The invention discloses a serratia marcescens FXW-NJ2D, which is classified and named as serratia marcescens subsp marcescens. The serratia marcescens is preserved in China Centre for Type Culture Collection with the preservation number of CCTCC M 2012261. The invention further discloses an application of the serratia marcescens for promoting the growth of Chinese sweetgum. Under the condition of liquid shake-flask culture, the bacterial strain in the invention has a strong dissolving effect on insoluble phosphates such as tricalcium phosphate, iron phosphate, aluminium phosphate and hydroxyapatite; the bacterial stain is prepared into a fungicide, and the fungicide is inoculated in a Chinese sweetgum seedling; the results indicate that the fungicide can obviously promote the growth of Chinese sweetgum; and therefore, an excellent bacterial strain resource is provided for developing a special microbial fertilizer for Chinese sweetgum in the future.

Description

A kind of serratia marcescens and the application in promoting the echinopodospora jamaicensis growth thereof
Technical field
The invention belongs to the microbial fertilizer technical field in the biological fertilizer field, be specifically related to a kind of echinopodospora jamaicensis rhizosphere high-efficient phosphate-solubilizing serratia marcescens and application thereof.
Background technology
Echinopodospora jamaicensis (Liquidambar formosana) belongs to the fallen leaves megaphanerophyte, is happiness light deep-rootedness seeds, is distributed in the torrid zone and subtropical zone, and all there is distribution the each province on the south the Changjiang river.The tree-like grandness of sweetgum is attractive in appearance, and the leaf look has tangible aspect to change, and has ornamental value, also is the fine tree species of afforestation.In addition, sweetgum also is applied to industries such as building, medicine, spices, edible raw material.Along with the expansion of sweetgum range of application, the demand of sweetgum rises, and therefore screens sweetgum rhizosphere high-efficient phosphate-solubilizing bacterium and promotes the growth of sweetgum to be significant.

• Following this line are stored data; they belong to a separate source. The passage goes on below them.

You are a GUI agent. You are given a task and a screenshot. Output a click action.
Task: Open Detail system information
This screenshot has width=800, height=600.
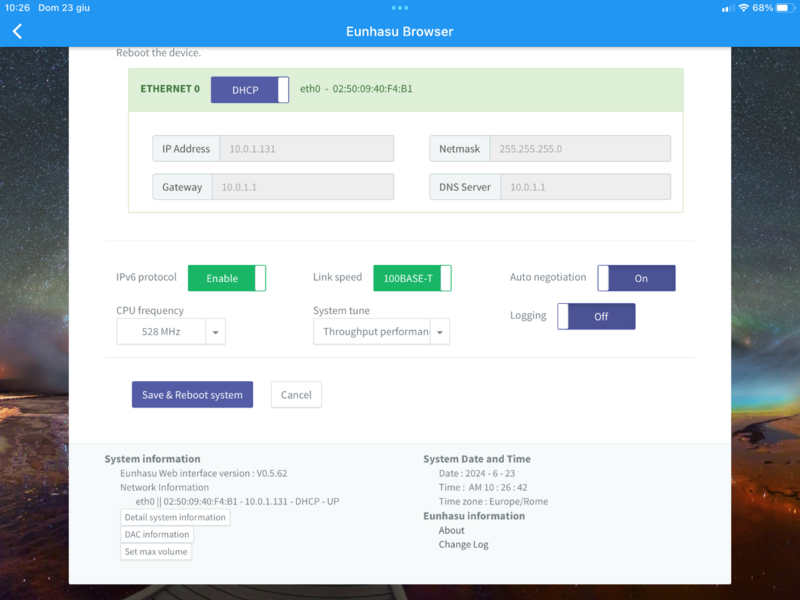pos(175,517)
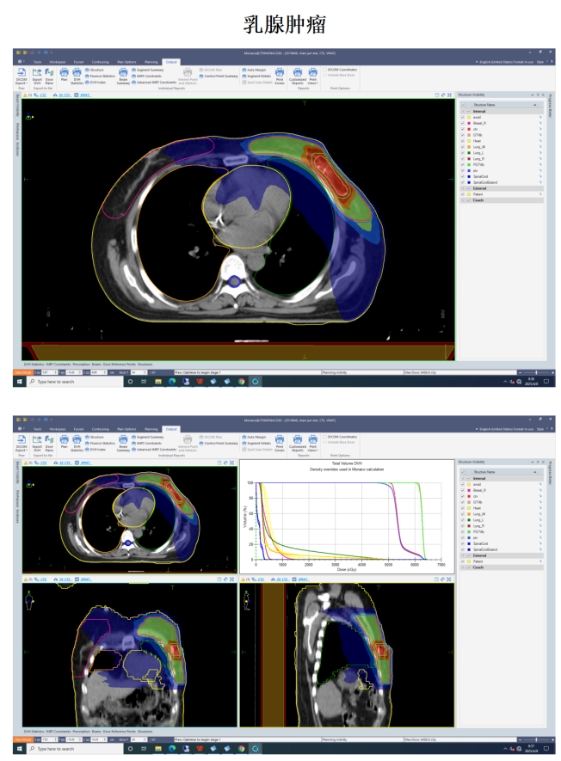Image resolution: width=561 pixels, height=761 pixels.
Task: Click Segment Summary button in upper window
Action: 148,70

China south is important sweetgum production base, and the red soil area is wide.Because southern high-temperature is rainy, artificial in addition irrational farming, the soil differentiation is serious, makes that the soil acidification phenomenon is serious, and soil property is acid (Qiu Yan, 2003).And be rich in active iron and aluminium in the red soil, titanium pigment easily combines with iron, aluminium and forms the tertiary iron phosphate and the aluminum phosphate of insoluble, cause soil available phosphorus content to reduce (Shen Shanmin, 1998), there is report to show that content of tatal phosphorus is below 0.05% in the Southern Red Soil, available phosphorus content is (literary composition is also very small, 2005) between 1-2mg/kg.Therefore phosphorus becomes the limiting factor of echinopodospora jamaicensis nutrition.

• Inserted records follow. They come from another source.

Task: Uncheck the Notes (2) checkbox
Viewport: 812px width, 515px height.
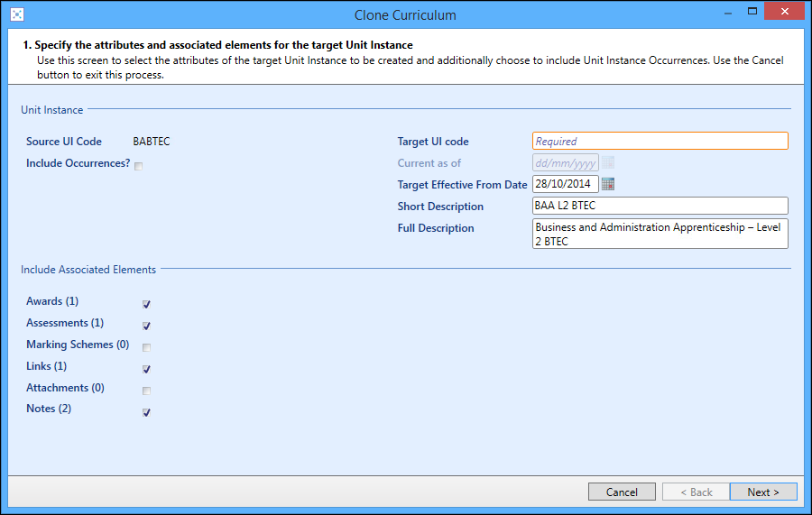Action: [x=146, y=412]
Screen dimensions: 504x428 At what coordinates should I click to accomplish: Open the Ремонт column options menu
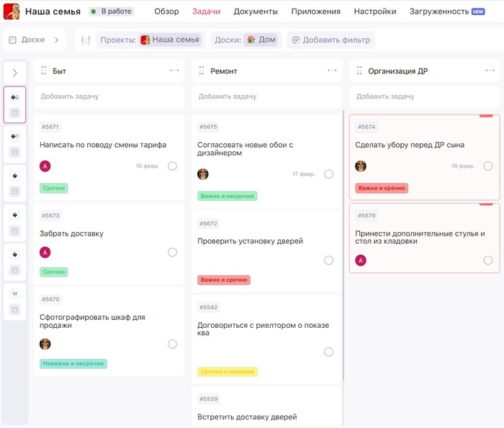coord(332,71)

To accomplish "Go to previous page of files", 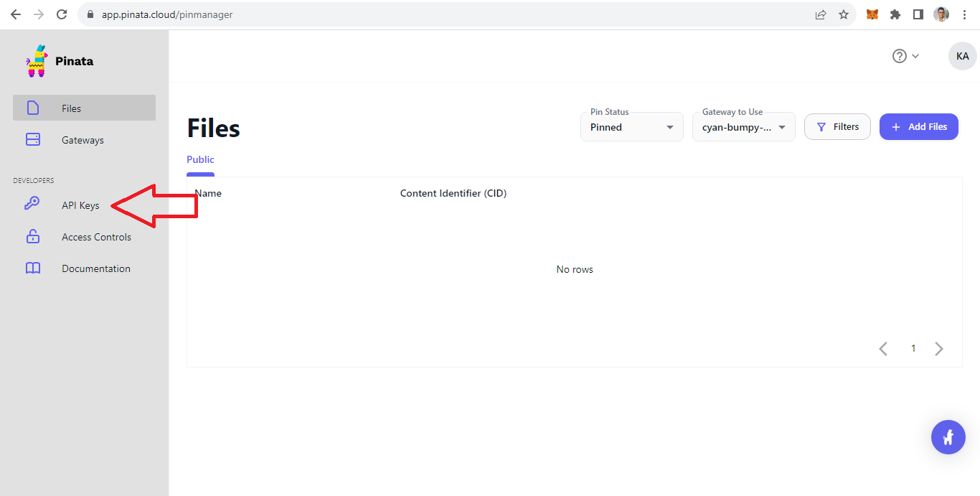I will [883, 349].
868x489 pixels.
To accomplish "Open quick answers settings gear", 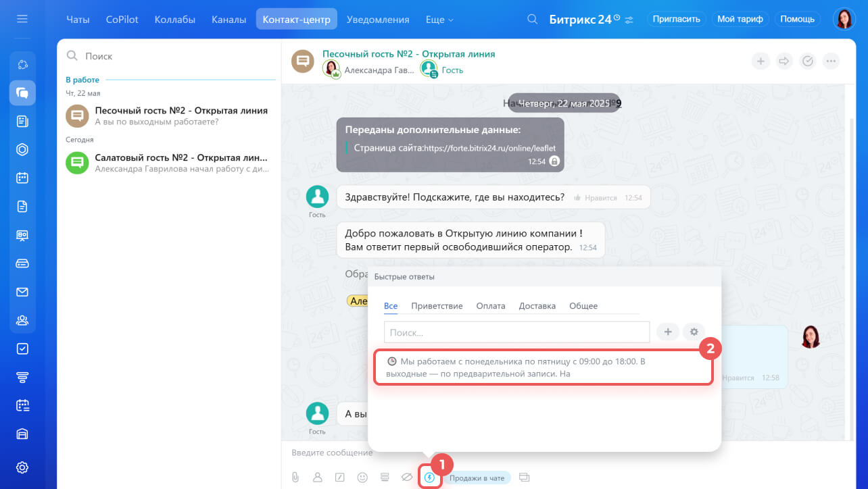I will [x=694, y=332].
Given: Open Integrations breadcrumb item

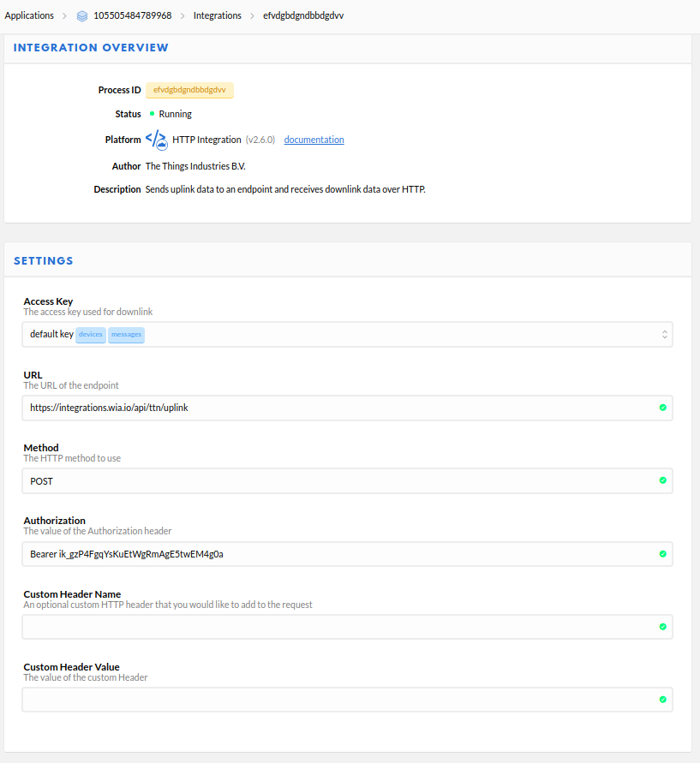Looking at the screenshot, I should [217, 15].
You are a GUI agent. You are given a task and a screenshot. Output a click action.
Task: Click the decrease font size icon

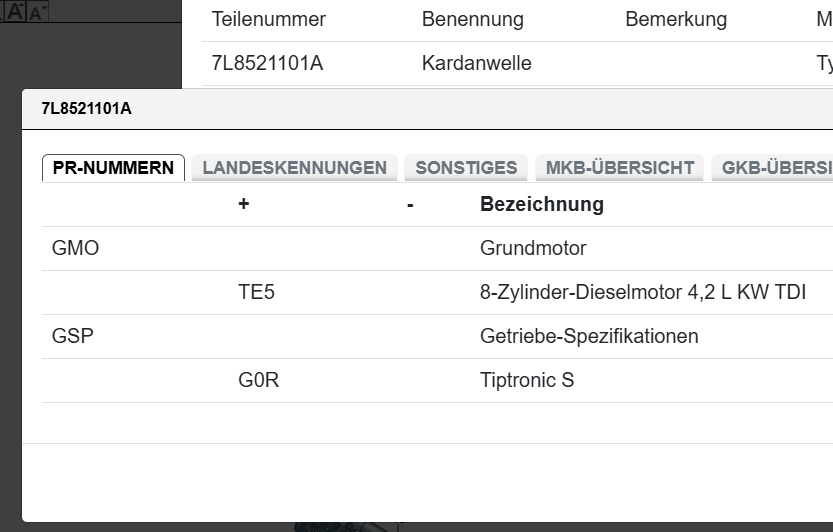pos(37,13)
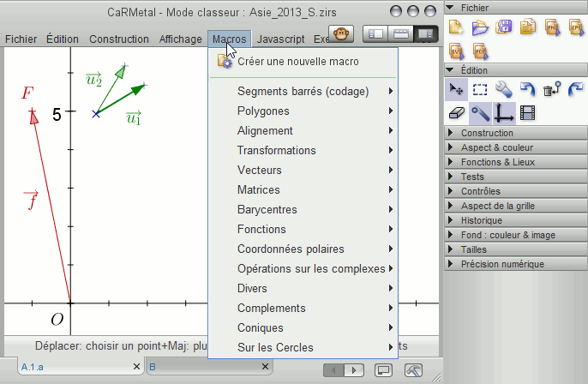
Task: Click the film strip animation icon
Action: [528, 113]
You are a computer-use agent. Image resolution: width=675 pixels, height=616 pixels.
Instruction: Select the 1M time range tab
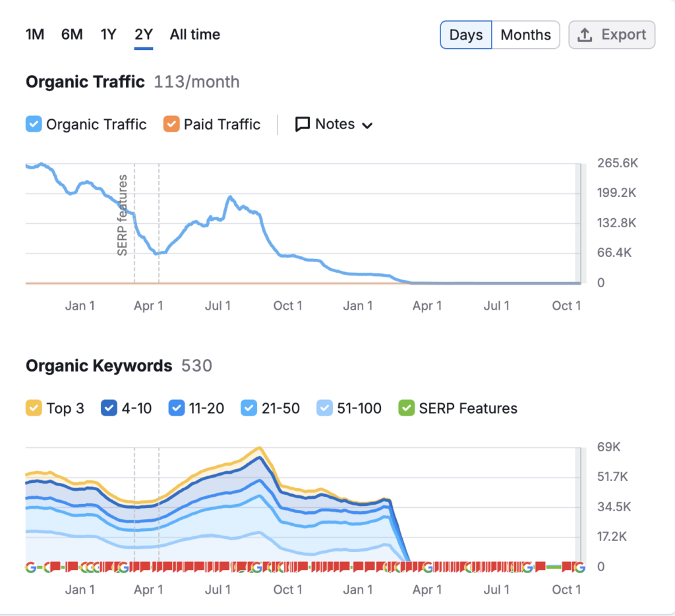click(35, 34)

Inorganic phosphate solubilizing microorganism can be dissolved as the phosphorus of insoluble in the soil available phosphorus that plant can absorb, and not only can improve available phosphorus content in the soil, and the promotion plant absorbs phosphorus, and can promote the growth of plant.Inorganic phosphate-solubilizing bacteria in the soil, quantity is many, and breeding is fast, and is widely distributed.The bacterial strain screening of the efficient phosphate solubilization of tool in the soil can be come out, be developed into the phosphorus decomposing microbial inoculum and be manured into soil, the development sustainable forestry is just had profound significance.

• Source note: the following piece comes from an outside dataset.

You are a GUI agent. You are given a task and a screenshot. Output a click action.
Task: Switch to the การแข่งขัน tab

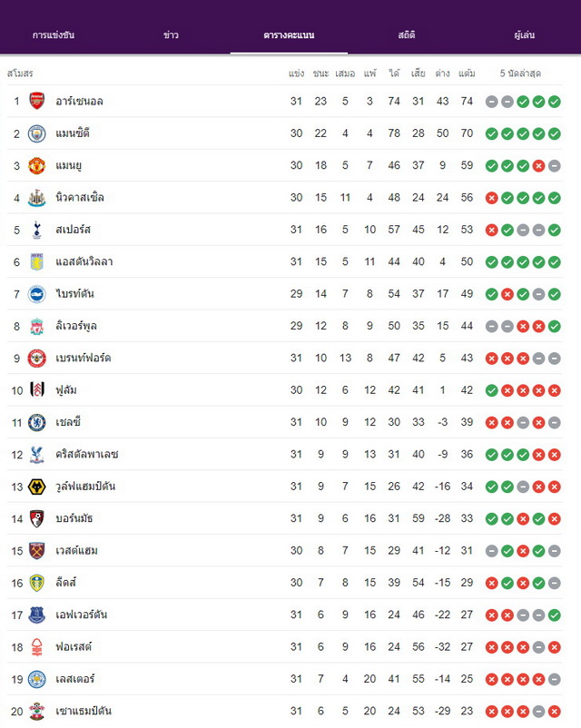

Phosphorus is one of most important nutritive element of plant, although the soil content of tatal phosphorus generally all than higher, the phosphorus that plant can absorb is few, so phosphorus usually becomes the limiting factor of plant nutrition.Supply with under the unfavorable state in that phosphorus is plain, plant is with the underproduction 5 one 15%.The tool statistics, there is 74% the obviously scarce phosphorus of arable soil in China, and the phosphorus more than 95% is invalid phosphorus in the soil, be difficult to by the plant absorbing plant utilization, and utilize in the soil phosphorus decomposing function of own microorganism, can be under the prerequisite that keeps soil original structure shape, improve the titanium pigment content that soil can be utilized by plant absorbing.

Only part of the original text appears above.